在关于追踪AD账号锁定的文档中，使用Lockoutstatus扫描完成后，作者强调一定要查找哪一项信息？

* **文档节选**
┄┄┄┄┄┄┄┄┄┄
最近不知道咋了,好多客户的AD账号经常被锁,而且近期我在51CTO的论坛内也发现有朋友在问,AD账号被锁定了,可以查到在哪个IP,或哪个客户端锁定的吗。
其实微软在早期发布过一款工具,这款工具是可以查到在哪个域控上锁定的,然后通过日志大致可以定位到锁定的客户端,这款工具叫做:Lockoutstatus
Lockoutstatus下载地址:https://www.microsoft.com/en-us/download/details.aspx?id=15201
- 今天简单给大家介绍下如何利用这款工具逆向追踪到锁定的客户端的。废话不多说,首先我们下载Lockoutstatus,并拷贝到任意一台域控服务器上,安装我就不过多介绍了,其实就是一路下一步,但需要大家记住的是下面这个截图,也就是您的安装路径,因为一会安装完成后需要到这个路径下找到安装完成的应用程序,程序自身不会创建快捷方式。
- 那么接下来,我们双击刚才安装完成那个软件,如图所示:
- 点击文件选项File,选择目标Select Target
-
扫描完成后,你可以找到很多账号锁定信息,包括DC名,站点,账号状态,错误密码计数器,和最后一次错误密码时间。(由于我这是测试环境,只有一台AD,真实环境会有很多,一定要找那个最后一次错误密码时间)
- 找寻到最后一条错误时间记录,并找到相应的DC名,登录到这台域控。
- 其实到这里还算结束,其实我们是可以看到最后一次登录这台(EXSRV01)电脑的用户是谁。
-
用管理员权限打开Power Shell,然后输入一下命令来查询是哪个账户在登录当前这台终端机。
get-wmiobject -computername 计算机名称 win32_computersystem | format-list username
- 系统最终查询出的账号是 ITSoul\Administrator
-
也就是说,目前这台名为EXSRV01的客户机是域用户Administrator正在使用。
亲们剩下的就是你们可以指着用户的鼻子质问他了。
┄┄┄┄┄┄┄┄┄┄
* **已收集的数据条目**
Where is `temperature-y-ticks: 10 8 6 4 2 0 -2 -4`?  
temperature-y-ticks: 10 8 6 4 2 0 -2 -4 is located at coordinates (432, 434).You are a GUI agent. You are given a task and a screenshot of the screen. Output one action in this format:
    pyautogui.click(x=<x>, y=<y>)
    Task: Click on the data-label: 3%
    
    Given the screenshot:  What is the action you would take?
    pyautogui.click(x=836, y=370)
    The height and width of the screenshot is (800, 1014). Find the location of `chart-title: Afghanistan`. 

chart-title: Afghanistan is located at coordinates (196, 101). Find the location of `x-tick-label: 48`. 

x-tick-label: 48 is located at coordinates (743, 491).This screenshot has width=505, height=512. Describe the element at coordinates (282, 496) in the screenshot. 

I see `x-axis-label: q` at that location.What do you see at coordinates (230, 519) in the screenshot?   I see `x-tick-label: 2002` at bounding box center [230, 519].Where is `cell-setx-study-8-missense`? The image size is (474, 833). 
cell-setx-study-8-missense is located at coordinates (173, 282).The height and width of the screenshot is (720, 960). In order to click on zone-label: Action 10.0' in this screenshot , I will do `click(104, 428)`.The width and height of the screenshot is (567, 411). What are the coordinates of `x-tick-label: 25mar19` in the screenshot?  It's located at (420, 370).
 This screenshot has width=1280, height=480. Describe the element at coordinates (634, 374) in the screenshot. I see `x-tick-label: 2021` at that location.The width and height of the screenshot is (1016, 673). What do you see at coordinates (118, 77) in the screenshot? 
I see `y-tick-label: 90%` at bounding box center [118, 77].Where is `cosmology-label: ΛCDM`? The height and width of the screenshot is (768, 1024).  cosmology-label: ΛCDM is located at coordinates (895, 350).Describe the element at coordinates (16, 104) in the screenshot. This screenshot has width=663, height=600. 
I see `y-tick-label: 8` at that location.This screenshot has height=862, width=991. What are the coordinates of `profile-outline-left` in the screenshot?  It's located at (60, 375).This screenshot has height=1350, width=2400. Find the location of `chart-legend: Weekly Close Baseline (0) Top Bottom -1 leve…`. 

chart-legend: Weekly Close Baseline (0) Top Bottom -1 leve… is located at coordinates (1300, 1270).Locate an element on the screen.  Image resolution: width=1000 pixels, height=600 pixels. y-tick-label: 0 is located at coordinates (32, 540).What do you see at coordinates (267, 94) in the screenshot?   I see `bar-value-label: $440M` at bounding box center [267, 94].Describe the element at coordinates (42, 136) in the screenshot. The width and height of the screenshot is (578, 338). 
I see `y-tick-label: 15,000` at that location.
┄┄┄┄┄┄┄┄┄┄
* **参考答案**
最后一次错误密码时间。